Fusion Message Board

In this space, visitors are invited to post any comments, questions, or skeptical observations about Philo T. Farnsworth's contributions to the field of Nuclear Fusion research.

Subject: neutron measurement
Date: Feb 04, 10:53 am
Poster: Richarsd Hull

On Feb 04, 10:53 am, Richarsd Hull wrote:

All,

It is enevitable that I forget something in every post. Scott's measurement of neutrons was with a He3 tube (seen on top of his fusor).

I am familiar with and have a boron trifloride detector tube (BF3). It measures slow neutrons. All neuts from fusors will be fast neuts. This means moderation or "thermalization" prior to hitting the detector. Scott might answer this..... is the He3 tube capable of detecting fast neutrons directly?

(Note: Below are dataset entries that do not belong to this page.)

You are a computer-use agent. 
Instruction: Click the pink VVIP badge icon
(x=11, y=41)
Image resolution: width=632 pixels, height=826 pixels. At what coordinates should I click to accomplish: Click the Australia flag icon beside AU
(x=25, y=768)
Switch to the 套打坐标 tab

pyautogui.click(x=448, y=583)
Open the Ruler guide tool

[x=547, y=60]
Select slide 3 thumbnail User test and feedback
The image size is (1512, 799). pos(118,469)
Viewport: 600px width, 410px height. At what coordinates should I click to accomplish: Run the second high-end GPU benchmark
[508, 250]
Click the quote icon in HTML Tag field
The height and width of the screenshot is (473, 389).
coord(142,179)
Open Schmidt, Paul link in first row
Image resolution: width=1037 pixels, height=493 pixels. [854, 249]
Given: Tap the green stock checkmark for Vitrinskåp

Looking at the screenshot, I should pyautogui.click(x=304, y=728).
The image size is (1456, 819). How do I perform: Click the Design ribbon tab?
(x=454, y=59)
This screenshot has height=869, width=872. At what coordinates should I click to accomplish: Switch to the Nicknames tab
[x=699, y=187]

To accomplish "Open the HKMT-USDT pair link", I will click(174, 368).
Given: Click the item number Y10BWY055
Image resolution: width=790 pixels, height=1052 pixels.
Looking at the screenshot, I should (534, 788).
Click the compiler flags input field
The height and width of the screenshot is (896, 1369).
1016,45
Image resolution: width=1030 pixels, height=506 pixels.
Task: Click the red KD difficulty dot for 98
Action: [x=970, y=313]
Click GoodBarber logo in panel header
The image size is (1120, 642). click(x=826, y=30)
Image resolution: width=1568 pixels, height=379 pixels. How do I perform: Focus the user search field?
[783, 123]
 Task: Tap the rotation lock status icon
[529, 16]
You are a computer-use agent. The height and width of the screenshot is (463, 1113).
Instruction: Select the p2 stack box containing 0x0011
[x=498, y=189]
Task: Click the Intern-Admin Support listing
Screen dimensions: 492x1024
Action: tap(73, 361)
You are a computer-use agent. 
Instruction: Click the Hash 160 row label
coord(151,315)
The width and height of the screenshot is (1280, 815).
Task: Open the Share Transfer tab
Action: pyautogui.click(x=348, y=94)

I went to a Bicron 720 fast neutron scintillation crystal and PMT detector to allow me to detect fast neuts directly and have not fully implimented my BF3 system due to the need for moderation. Moderation forces you to have a thick barrier of moderator between the chamber and the detector which reduces the solid angle of detection, thereby reducing the flux in the tube, making the signal in low level fusor neutron production near the noise floor.

Scott appears to have not been at a voltage where he should have measured any neutrons anyway.

Ideally, we want a good strong signal which is vivid and vibrant to herald neutron production and rule out errors due to x-rays or other photonic events in the PMT or detctor tube.

As an example, my detector is 1% efficient. (bicron spec). It offers a 2" window to detection. Background is typically ~8 events/minute in my system. At a range of only 12" from the interior of the central grid,(a realistic distance), I would have to have a neutron production of about 10,000/sec to just detect a simple doubling of the background signal! All of this assumes a perfect electronically discriminated system with no attendant x-ray production reaching the detector.